### Problem to work on
Revise the data starting at the line containing "Task: Select the Add Text menu option" and ending at the line containing "click(x=170, y=447)", replacing "Screen dimensions" with "Screen size" and leaving all else unchanged.

— Start Raw records —

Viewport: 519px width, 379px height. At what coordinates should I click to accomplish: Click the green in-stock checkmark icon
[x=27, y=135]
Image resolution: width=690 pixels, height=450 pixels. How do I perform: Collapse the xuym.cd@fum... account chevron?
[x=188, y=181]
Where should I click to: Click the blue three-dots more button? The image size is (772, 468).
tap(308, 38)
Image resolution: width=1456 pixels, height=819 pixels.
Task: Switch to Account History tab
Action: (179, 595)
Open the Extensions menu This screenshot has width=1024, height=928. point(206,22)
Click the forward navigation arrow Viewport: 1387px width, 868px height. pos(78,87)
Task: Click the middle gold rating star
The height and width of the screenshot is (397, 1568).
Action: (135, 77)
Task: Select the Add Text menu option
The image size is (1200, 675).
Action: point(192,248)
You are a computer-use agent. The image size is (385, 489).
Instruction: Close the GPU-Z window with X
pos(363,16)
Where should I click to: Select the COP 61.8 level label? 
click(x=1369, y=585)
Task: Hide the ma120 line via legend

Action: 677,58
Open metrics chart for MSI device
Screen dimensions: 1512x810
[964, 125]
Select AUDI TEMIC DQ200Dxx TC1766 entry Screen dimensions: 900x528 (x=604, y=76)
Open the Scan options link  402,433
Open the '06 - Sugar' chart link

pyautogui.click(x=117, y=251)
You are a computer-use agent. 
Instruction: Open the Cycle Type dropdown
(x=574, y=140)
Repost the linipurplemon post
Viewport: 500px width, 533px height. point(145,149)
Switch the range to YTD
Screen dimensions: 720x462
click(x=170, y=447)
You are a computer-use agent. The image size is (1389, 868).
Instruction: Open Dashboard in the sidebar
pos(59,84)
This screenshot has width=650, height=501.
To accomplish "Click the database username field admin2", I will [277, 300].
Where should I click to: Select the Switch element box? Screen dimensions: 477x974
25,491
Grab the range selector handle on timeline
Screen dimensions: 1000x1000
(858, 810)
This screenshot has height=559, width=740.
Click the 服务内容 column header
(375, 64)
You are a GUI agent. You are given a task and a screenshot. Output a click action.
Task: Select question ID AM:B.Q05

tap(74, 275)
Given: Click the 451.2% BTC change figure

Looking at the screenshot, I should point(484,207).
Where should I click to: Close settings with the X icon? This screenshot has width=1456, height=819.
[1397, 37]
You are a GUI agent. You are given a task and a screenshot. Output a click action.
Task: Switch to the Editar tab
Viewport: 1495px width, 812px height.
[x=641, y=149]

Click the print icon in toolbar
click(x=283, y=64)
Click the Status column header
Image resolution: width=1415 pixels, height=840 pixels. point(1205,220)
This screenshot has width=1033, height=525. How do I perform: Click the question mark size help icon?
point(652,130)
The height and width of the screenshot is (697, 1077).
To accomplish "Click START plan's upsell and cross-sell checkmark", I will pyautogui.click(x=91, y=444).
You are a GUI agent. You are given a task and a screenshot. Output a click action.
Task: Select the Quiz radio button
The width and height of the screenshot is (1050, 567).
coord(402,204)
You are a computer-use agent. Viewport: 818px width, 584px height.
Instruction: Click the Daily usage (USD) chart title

— End Raw records —

### Problem solution
Task: Select the Add Text menu option
The image size is (1200, 675).
Action: point(192,248)
You are a computer-use agent. The image size is (385, 489).
Instruction: Close the GPU-Z window with X
pos(363,16)
Where should I click to: Select the COP 61.8 level label? 
click(x=1369, y=585)
Task: Hide the ma120 line via legend

Action: 677,58
Open metrics chart for MSI device
Screen size: 1512x810
[964, 125]
Select AUDI TEMIC DQ200Dxx TC1766 entry Screen size: 900x528 (x=604, y=76)
Open the Scan options link  402,433
Open the '06 - Sugar' chart link

pyautogui.click(x=117, y=251)
You are a computer-use agent. 
Instruction: Open the Cycle Type dropdown
(x=574, y=140)
Repost the linipurplemon post
Viewport: 500px width, 533px height. point(145,149)
Switch the range to YTD
Screen size: 720x462
click(x=170, y=447)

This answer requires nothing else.